· 

電力業界のまさか

まさか、こんなことになっているとは!!😿

驚き、桃の木、山椒の木!!

切っ掛けは、2年半前に大手電力会社との電気代最適化交渉のシナリオを書かせて頂き、従前と比べて年間4千万円の電気代の削減をサポートさせて頂いたお客様の会長からの1本のSOS電話でした。

電力会社から不退転の決意での3千万円の値上げ要請でした。

純利益が3億円の会社であれば10%の利益が確実に失われます。この時期に、「はい。そうですか。わかりました。」で受け入れられるものではありません。加えて、時期も来年の4月からです。新電力が絶滅危惧種になった今、咬ませ犬もいなく、決断までの時間も残されていません。

気になって直ぐに、各電力会社の2022年度第2四半期(今期の上半期)の最新の決算を調べました。腰が抜けました!!

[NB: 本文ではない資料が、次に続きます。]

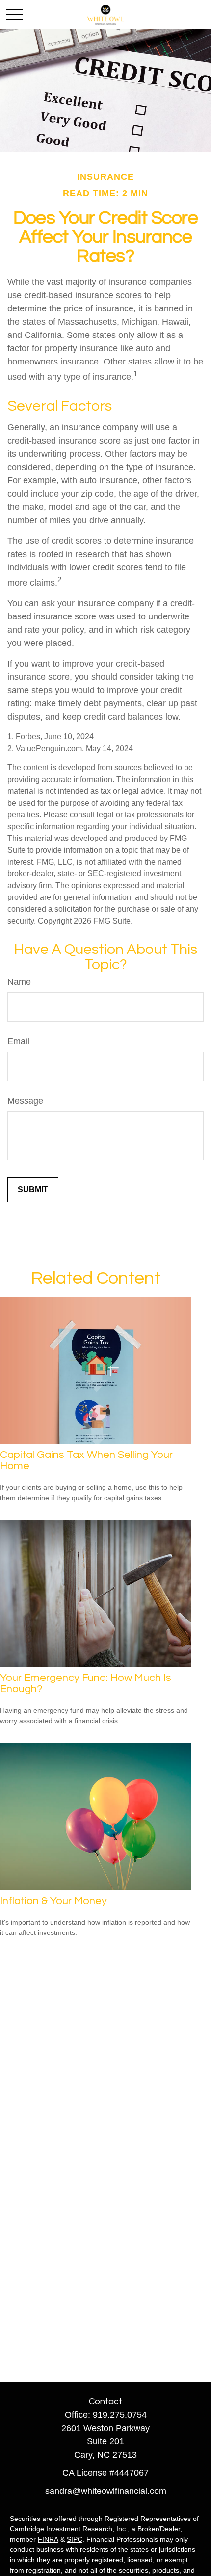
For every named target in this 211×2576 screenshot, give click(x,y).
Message (25, 1101)
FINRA (48, 2539)
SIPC (74, 2539)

該当の電力会社の上期(6ヶ月)決算は、過去に見たことがないくらい傷んでいました。日本で電気を沢山使う上位3社の超優良顧客を管内に抱え、いつも最大の営業利益率を誇っていた電力会社が、上半期前年同時期比で2割も売り上げを落としていました。こんなことは、過去に類を見ません。

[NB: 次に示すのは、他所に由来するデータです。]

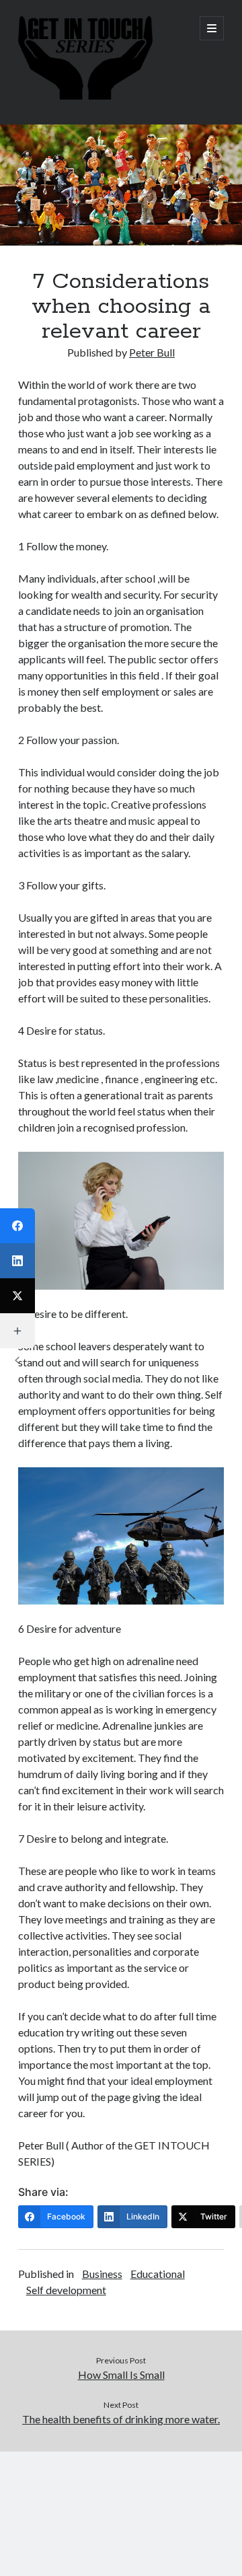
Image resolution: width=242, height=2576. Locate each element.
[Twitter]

結果、営業利益額も半減していました。先々を考えると、値上げ要請は電力会社にとっても死活問題で、受け入れてもらえなければ、また、儲からないお客様なら、いくら大口でも“さようなら”を言わざるを得ないくらい電力会社もまた追い込まれていました。

まさに、小生とAnPrenergy代表の村谷敬氏が著した4年前の「電力の未来」の中で書いた“自由化とは、買う側も自由に購入先を選べるが、売る側も自由に販売先を選べる”の通りになって来ました。

明日からも暫く、その対策も含めた電気代の高騰ネタでブログを書き進めますので、下記の「10大電力の2022年度上半期決算一覧」をじっくりと見ておいて下さい。

10大電力の2022年度 上半期決算一覧
10大電力の2022年度 上半期決算一覧

いずれにしても今後の電力会社生き残り戦略は、この数字から立案・実行されます。“敵を知り、己を知れば百選危うからず!!”です。